The infected patient was a 31-year-old man who began experiencing symptoms on 5 April and after more than a week of care at home, sought treatment at a local health facility.
On 21 April, he was admitted to an Ebola treatment centre for intensive care but died later that day. Having recognized the symptoms, health workers immediately submitted samples to test for Ebola virus disease, WHO explained.
So far, just one case has been confirmed and investigations to determine the source of the outbreak are ongoing.
The fourteenth outbreak in the country
“Time is not on our side,” said Dr Matshidiso Moeti, WHO Regional Director for Africa. “The disease has had a two-week head start and we are now playing catch-up. The positive news is that health authorities in the Democratic Republic of the Congo have more experience than anyone else in the world at controlling Ebola outbreaks quickly”, he added.
There have been fourteenth Ebola outbreaks in the Democratic Republic of the Congo since 1976. The new outbreak is the sixth one since 2018 – the most frequent occurrence in the country’s Ebola history, according to the UN health agency.

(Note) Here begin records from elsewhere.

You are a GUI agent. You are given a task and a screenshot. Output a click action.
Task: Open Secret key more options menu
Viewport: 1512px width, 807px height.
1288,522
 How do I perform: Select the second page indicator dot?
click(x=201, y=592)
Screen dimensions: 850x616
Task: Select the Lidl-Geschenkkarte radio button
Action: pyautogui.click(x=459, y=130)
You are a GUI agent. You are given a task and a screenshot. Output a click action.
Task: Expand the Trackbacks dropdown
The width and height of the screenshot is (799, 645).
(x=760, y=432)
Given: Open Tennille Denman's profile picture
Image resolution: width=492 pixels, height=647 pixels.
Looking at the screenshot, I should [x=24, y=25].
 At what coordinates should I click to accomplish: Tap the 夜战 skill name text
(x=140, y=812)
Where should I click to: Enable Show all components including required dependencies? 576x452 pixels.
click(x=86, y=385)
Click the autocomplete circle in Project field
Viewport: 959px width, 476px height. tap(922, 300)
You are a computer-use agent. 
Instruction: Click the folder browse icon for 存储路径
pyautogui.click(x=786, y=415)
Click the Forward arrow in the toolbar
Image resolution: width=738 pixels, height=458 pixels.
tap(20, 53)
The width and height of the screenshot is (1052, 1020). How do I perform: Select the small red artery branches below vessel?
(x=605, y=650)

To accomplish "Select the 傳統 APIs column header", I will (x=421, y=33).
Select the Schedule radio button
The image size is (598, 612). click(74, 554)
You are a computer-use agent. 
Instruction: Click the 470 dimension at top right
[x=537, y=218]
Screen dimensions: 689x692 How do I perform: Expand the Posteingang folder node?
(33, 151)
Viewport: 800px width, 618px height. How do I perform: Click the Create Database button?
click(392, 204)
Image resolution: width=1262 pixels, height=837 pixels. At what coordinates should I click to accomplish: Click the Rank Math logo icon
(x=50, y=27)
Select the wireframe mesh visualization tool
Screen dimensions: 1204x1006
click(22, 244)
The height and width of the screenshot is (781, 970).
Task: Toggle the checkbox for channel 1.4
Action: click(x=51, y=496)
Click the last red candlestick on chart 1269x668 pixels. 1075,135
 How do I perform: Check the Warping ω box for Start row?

Previous outbreaks in Equateur Province were in 2020 and 2018, with 130 and 54 recorded cases respectively.
Community vaccination set to kick-off
WHO informed that the deceased patient received a safe and dignified burial, which involves modifying traditional funeral ceremonies to minimize the risk of contagious fluids infecting attendees.
Health authorities are also identifying contacts to monitor their health and disinfected the health facility where the patient was treated.
Moreover, plans to kick off vaccination in the coming days are underway with stockpiles of the rVSV-ZEBOV Ebola vaccine already available in the cities of Goma and Kinshasa.
“Vaccines will be sent to Mbandaka and administered through ‘ring vaccination strategy—where contacts and contacts of contacts are vaccinated to curb the spread of the virus and protect lives”, WHO highlighted.
“Many people in Mbandaka are already vaccinated against Ebola, which should help reduce the impact of the disease,” added Dr. Moeti. “All those who were vaccinated during the 2020 outbreak will be revaccinated.”
Ebola is a severe, often fatal illness affecting humans and other primates. Case fatality rates have varied from 25% to 90% in past outbreaks.